Human Impact in Natural Environment
Understand why complexity in nature arises from a myriad of simple interactions and how it leads to an unpredictable dynamism with this online course.
Who is the course for?
The course is suitable for anyone with a general interest in nature and environmental decision-making
no previous knowledge or experience is required.
If you are working in environmental management, or wish to learn more about it, this course is designed to support you as a professional. By completing all aspects of the course you will have achieved 14 hours of CPD time.
What topics will you cover?
Understand the concept of causal relationships and how climate can determine vegetation type.
Appreciate the difference between the climax concept of vegetation succession and the individualistic concept.
Recognise that biodiversity is not distributed evenly over the Earth, but is clustered into centres of diversity.
Understand that many individual interactions can lead to apparently chaotic fluctuations.
Gain an awareness of the 1/f power function and how it can be used to transform apparently random fluctuations into a straight line.
Introduction to the classic Nicholson’s blow fly experiment that demonstrates density-dependent population dynamics.
Understand that climate-driven events in human history, such as those of the Greenland Vikings and Mexican Mayans, were significantly influenced by social factors.
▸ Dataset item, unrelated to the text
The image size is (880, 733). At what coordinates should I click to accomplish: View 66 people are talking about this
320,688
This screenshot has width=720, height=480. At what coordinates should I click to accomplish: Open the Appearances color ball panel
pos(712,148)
Recognise that there are established physical relationships in nature such as allometric scaling.
Gain an awareness of relationships between wealth and human social structures including the Pareto wealth distribution and environmental Kuznets curve, and the problems associated with their validity.
Understand the difference between ecocentric and anthropocentric positions.
Appreciate the arguments for legal rights for non-human species.
Gain an awareness of the practical aspects of converting natural complexity into decision making in natural resource management.
What will you achieve?
By the end of the course, you‘ll be able to…
Explore the question of causality as it applies to vegetation and climate.
Discuss density-dependent population dynamics, where many individual interactions can lead to apparently chaotic fluctuations.
Explain mathematical rules in nature and human social systems.
Develop mathematical understanding of correlation and the limitations of statistical testing.